Presidente tranquiliza população após situação explosiva: 27 casas destruídas, um queimado grave, 174 em tratamento hospitalar

albiquerques p+rincipal“Se não houver imponderáveis, a situação dos incêndios na Madeira está relativamente consolidada”. É desta forma que o presidente do Governo Regional acabou de traçar o balanço à situação explosiva que se tem vivido nas zonas altas da cidade, particularmente em São Roque e no Monte.

A hipótese de recurso a meios aéreos de combate aos sinistros está posta de parte, segundo Miguel Albuquerque, dadas as divergências técnicas sobre este assunto. Mas o chefe do Executivo já recebeu o telefonema do Presidente da República, assim como da Ministra da Administração Interna a expressar vontade no sentido de prestarem o socorro que a Madeira vier a necessitar.
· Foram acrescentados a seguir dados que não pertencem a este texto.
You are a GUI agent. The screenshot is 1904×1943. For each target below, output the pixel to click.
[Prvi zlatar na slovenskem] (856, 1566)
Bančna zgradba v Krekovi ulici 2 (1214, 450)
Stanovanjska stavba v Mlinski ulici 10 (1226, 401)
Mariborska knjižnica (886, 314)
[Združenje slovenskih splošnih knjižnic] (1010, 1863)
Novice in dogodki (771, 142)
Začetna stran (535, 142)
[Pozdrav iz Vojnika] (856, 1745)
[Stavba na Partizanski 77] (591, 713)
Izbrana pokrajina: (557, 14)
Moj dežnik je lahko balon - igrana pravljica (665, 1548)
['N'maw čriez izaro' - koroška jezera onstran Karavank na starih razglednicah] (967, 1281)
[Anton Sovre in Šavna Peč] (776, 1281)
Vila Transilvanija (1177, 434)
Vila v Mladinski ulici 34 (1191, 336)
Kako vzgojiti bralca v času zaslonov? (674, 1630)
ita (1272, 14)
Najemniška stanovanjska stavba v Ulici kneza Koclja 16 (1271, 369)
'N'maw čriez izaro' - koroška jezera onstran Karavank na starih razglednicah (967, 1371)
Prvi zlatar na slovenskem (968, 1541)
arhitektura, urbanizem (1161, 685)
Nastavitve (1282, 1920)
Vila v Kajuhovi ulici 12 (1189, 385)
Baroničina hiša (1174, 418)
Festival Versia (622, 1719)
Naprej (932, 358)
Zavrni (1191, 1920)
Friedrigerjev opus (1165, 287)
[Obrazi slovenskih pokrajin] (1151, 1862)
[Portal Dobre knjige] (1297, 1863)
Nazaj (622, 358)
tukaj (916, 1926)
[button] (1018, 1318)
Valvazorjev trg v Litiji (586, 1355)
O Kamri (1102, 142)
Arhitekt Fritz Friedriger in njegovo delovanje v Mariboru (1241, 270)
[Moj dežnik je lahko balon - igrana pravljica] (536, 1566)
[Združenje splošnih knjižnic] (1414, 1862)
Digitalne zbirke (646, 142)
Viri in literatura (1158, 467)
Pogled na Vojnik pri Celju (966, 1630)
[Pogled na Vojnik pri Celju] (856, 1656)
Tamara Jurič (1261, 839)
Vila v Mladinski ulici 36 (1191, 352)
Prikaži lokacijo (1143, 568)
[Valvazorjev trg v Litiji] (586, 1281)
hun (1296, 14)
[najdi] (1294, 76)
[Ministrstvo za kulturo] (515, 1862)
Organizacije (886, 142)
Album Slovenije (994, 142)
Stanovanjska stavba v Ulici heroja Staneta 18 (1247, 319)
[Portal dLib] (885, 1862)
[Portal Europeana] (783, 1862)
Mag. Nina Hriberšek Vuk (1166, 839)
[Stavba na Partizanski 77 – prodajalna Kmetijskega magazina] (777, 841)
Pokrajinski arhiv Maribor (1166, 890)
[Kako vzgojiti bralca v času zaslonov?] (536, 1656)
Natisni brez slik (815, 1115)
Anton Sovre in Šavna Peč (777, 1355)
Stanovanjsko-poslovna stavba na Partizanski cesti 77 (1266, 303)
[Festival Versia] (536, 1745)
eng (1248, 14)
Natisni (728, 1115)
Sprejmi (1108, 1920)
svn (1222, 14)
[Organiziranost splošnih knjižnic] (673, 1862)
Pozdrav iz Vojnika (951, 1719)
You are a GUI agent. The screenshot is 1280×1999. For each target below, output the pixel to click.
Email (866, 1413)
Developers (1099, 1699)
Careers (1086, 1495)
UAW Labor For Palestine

Após mais de 24 horas a combater os incêndios, foi um Miguel Albuquerque mais sereno que esta tarde se apresentou à Imprensa, dando sinais de que a situação caminha para a normalidade, embora sem abrandar os dispositivos no terreno.

Eis os números apresentados pelo presidente do GR, no rescaldo dos sinistros:

– temperatura hoje registada na Madeira 38,1 graus, a mais alta desde 1976;

– vento forte, com melhoria amanhã de manhã;

– 174 indivíduos receberam tratamento hospitalar, 22 no centro de medicina hiperbárica do Hospital Dr Nélio Mendonça, por problemas de respiração;

– um habitante do Monte apresenta queimaduras graves, e vai ser evacuado por avião da Força Aérea para o Hospital de Santa Maria;

-um acidente com uma viatura de bombeiros de Câmara de Lobos e dois bombeiros com ferimentos ligeiros;

-Na zona do Funchal, 27 moradias atdestruídas, 11 em São Roque, 13 no Monte, 3 em Santo António e duas unidades de carpintaria destruídas em São Roque;

-Evacuação, a partir das 05h20 desta manhã, de 234 doentes do Hospital dos Marmeleiros, apenas por questões de precaução, alguns dos quais transportados para o Hospital Dr Nélio Mendonça e outros para o Quartel Militar RG3, encontrando-se 77 internados, 49 em consulta externa, 22 em cirurgia hospitalar e 86 alojados no RG3;

-Foram ainda evacuados 60 idosos do Lar de Santa Isabel, apenas por precaução, que foram acolhidos no Estabelecimento da Bela Vista e Colégio Misionário.

albiquerques2Linha de emergência nova: 926768743

Miguel Albuquerque procurou transmitir alguns sinais de tranquilidade à população, salientando que o governo vai manter todos os dispositivos de intervenção no terreno, com um combate aos incêndios em três frentes: Funchal, Monte (Lajinhas, Corujeira, Caminho dos Tornos), Calheta (Arco da Calheta e Paul da Serra) e Canhas.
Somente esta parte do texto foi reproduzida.